Data Hub Extensions to the REST Client API

This page provides the list of Data Hub REST Client APIs that extend the MarkLogic REST Client API.

Administration

mlHubversion (GET)

Returns the version of the Data Hub installed in your MarkLogic Server instance.

GET /v1/resources/mlHubversion
mlDebug (GET)

Returns true if debugging is currently enabled for Data Hub in the MarkLogic Server instance; otherwise, false.

GET /v1/resources/mlDebug
mlDebug (POST)

POST /v1/resources/mlDebug?rs:enable=[true|false]
rs:enable
(Required) If true, enables debugging for Data Hub in the MarkLogic Server instance; otherwise, debugging is disabled. The default is false.

Record Management

MarkLogic Data Hub provides a REST Client API extension which allows you to match and merge/unmerge records programmatically without running a flow.

mlSmMatch (POST)

Compares the specified record with other records and returns the list of possible matches.

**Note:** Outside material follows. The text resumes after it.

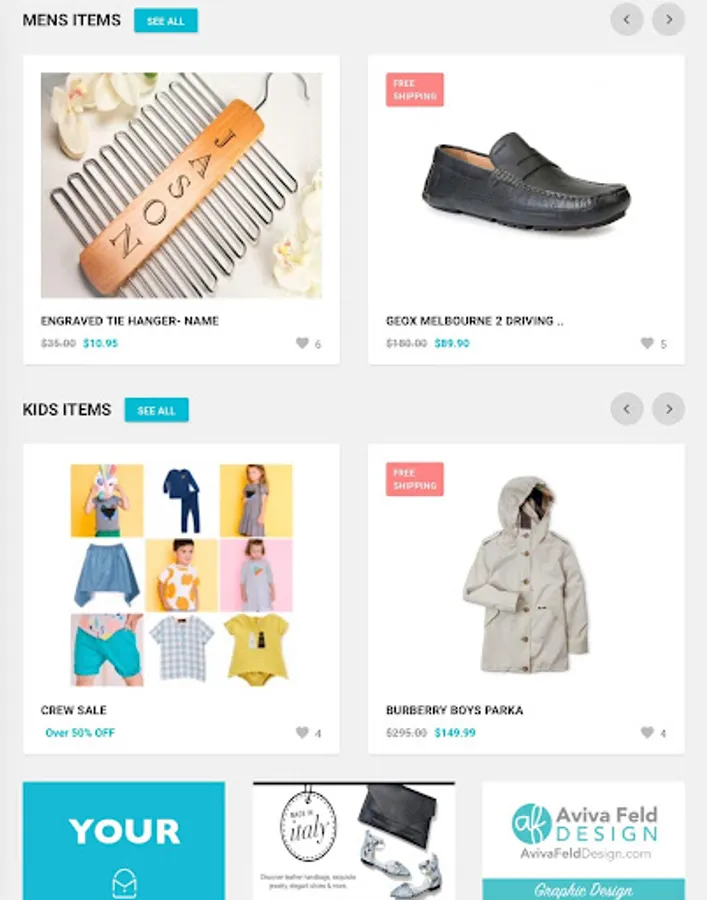The image size is (707, 900).
Task: Heart the Burberry Boys Parka item
Action: [x=647, y=732]
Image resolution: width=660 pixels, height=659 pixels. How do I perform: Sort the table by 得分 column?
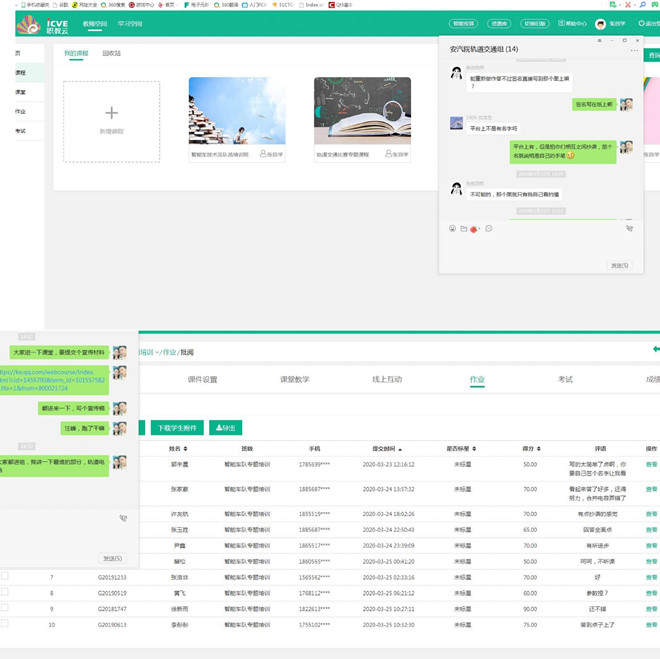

POST /v1/resources/mlSmMatch?rs:uri=URIofFocusRecord&rs:flowName=YourFlowName&rs:step=1&rs:includeMatchDetails=[true|false]&rs:start=1&rs:pageLength=10
rs:uri
(Required) The URI of the record to compare with other records.
rs:flowName
(Required) The name of a flow that includes a mastering step.
rs:step
The step number of the mastering step in the specified flow. This task uses the settings in the mastering step. The default is 1, which assumes that the first step in the flow is a mastering step.
rs:includeMatchDetails
If true, additional information about each positive match is provided. The default is false.
rs:start
The index of the first notification to return. The default is 1.
rs:pageLength
The number of notifications to return. The default is 20.
mlSmMerge (POST)

Merges the specified records according to the settings of the specified mastering step.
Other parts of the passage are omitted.